(Stored records)
________________________________________

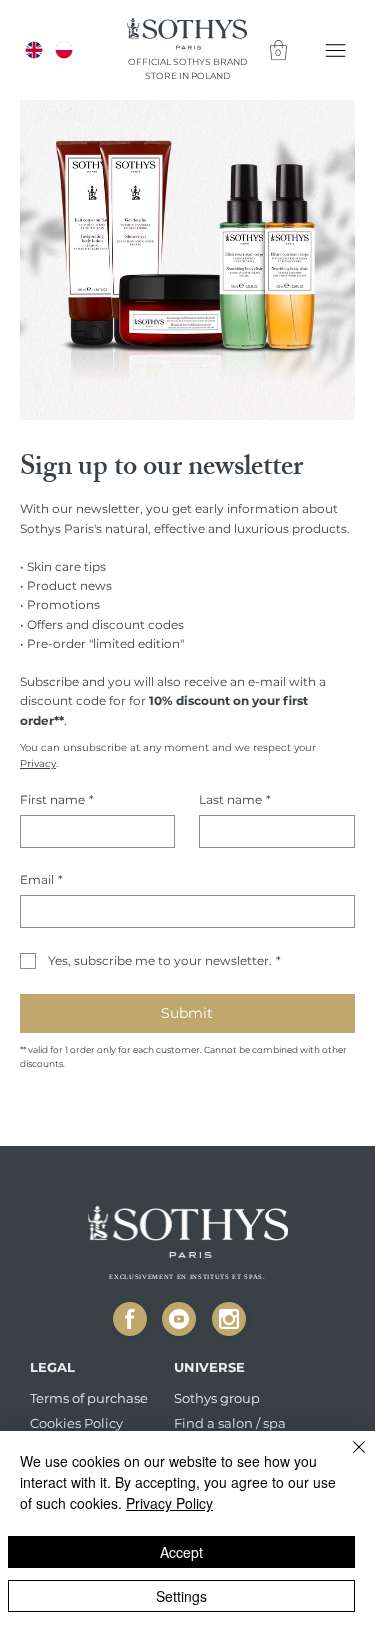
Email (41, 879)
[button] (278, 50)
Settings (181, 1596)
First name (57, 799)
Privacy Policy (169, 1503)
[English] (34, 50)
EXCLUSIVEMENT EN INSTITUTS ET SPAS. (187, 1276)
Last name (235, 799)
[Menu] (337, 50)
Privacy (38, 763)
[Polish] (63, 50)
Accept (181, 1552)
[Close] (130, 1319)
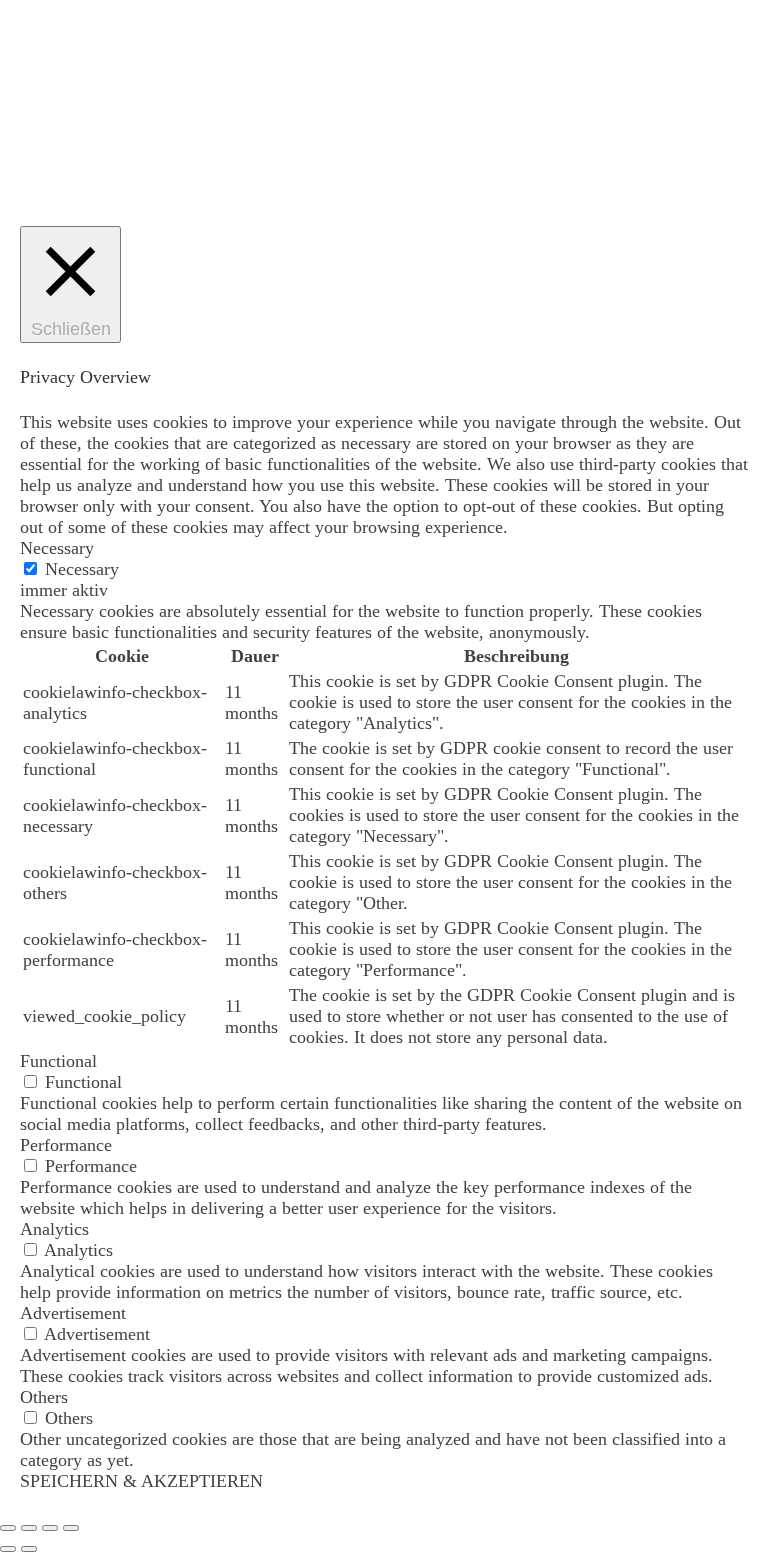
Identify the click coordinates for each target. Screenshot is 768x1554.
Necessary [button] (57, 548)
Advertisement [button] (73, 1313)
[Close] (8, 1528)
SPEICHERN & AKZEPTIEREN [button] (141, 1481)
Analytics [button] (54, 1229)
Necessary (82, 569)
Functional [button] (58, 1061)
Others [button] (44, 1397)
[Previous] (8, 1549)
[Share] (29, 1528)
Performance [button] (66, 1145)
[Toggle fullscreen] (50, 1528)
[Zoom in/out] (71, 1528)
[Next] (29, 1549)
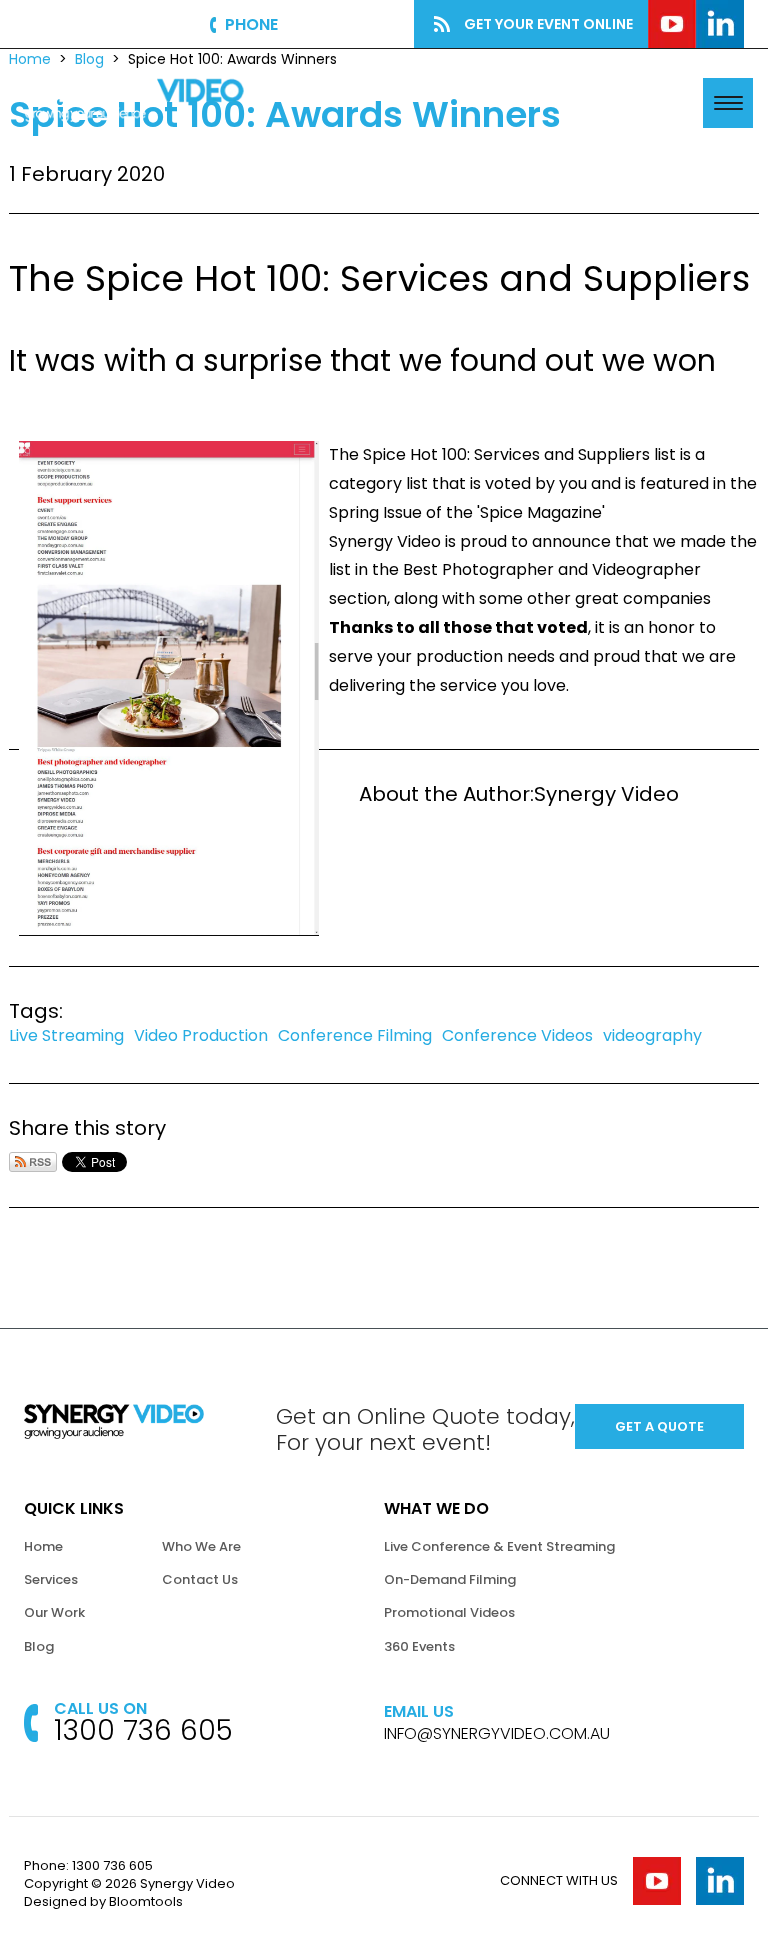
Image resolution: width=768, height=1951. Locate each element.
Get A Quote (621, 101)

________________________________________

* [What you are asked to do] Exactly reproduce the lines of the data above that run from the line containing "Image resolution: width=768, height=1951." through the final one.

* [Answer section]
Image resolution: width=768, height=1951. Locate each element.
Get A Quote (621, 101)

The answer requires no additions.